Sequential Testing for Intraclass Correlation Coefficient in Inter-Rater Reliability Studies
Zhen Chen, National Institute of Child Health and Human Development 
*Mei Jin, George Washington University 
Zhaohai Li, George Washington University 
Aiyi Liu, National Institute of Child Health and Human Development 

Keywords: Interim analysis; intraclass correlation coefficient; inter-rater reliability; sample size and power; two-way ANOVA.

Inter-rater reliability is usually assessed by means of the intraclass correlation coefficient. Using two-way analysis of variance to model raters and subjects as random effects, we derive group sequential testing procedures for the design and analysis of reliability studies in which multiple raters evaluate multiple subjects. Compared with the conventional fixed sample procedures, the group sequential test has smaller average sample number. The performance of the proposed technique is examined using simulation studies and critical values are tabulated for a range of two-stage design parameters. The methods are exemplified using data from the Physicians' Reliability Study for diagnosis of endometriosis.

Motivated by the idea of sequential testing that is widely used in clinical trials, it is natural to adopt and extend these sequential testing methods in the design and analysis of reliability studies to reduce the sample size and study cost. In reliability studies evaluating the measurement error by applying the one-way ANOVA model, the multistage group sequential designs were proposed. Under one-way ANOVA, the sums of squares in the estimation of the intraclass correlation coefficient possess independent increments, thus simplifying the calculation of stopping boundaries (Liu, Schisterman, and Wu, 2006).
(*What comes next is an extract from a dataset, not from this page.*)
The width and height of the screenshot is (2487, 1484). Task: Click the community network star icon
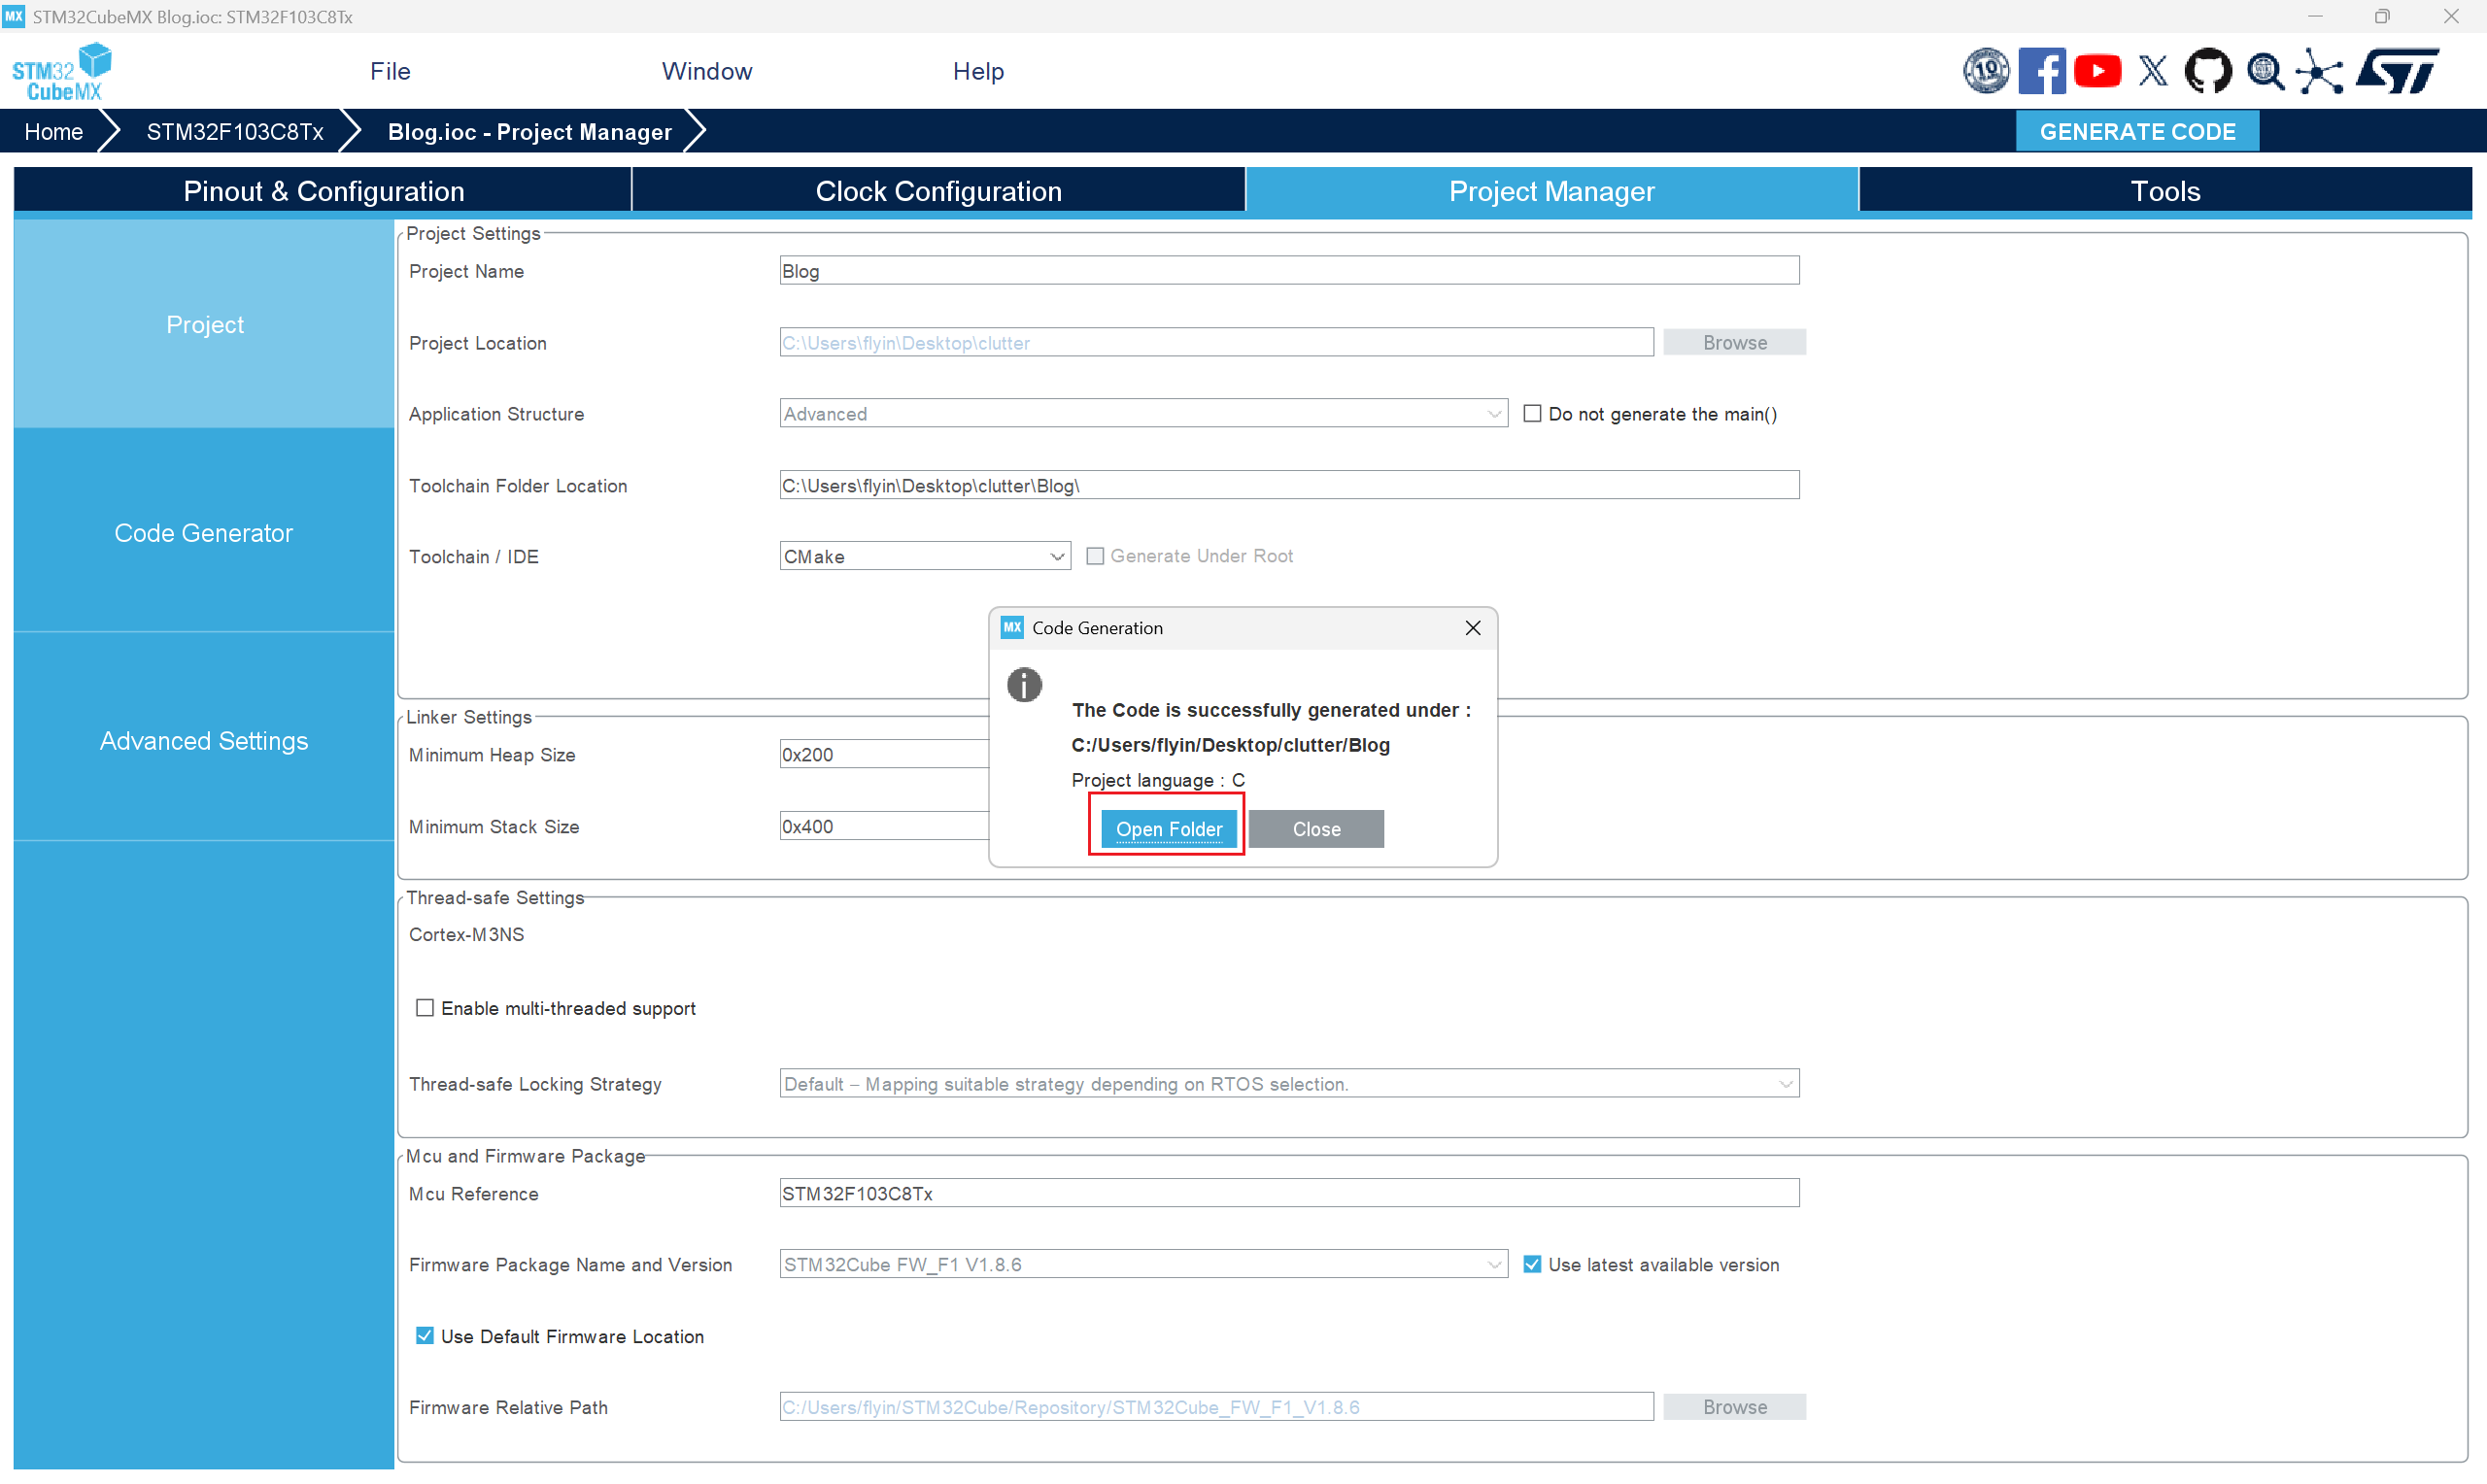[x=2319, y=71]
In this paper, we develop multistage testing procedures using two-way ANOVA for hypothesis concerning the intraclass correlation coefficient in a inter-rater reliability study. In Section 2, we state the hypotheses of interest, introduce the structure and assumption of the two-way ANOVA models, and propose the simulation designs for the one-stage problem for sample size and power calculation. In Section 3, we develop methods to determine critical values, sample size, and power using Lan and DeMets's error spending approach. Realizing that the between-rater sum of squares violates the independent increments assumption, we develop simulation techniques to effectively calculate the critical values. The performance of the proposed methods is examined in Section 4 using simulation studies and critical values are tabulated for a range of two-stage design parameters. In Section 5, we exemplify the methods using data from the Physicians's Reliability Study for diagnosis of endometriosis. Finally, summary and discussion are given in Section 6.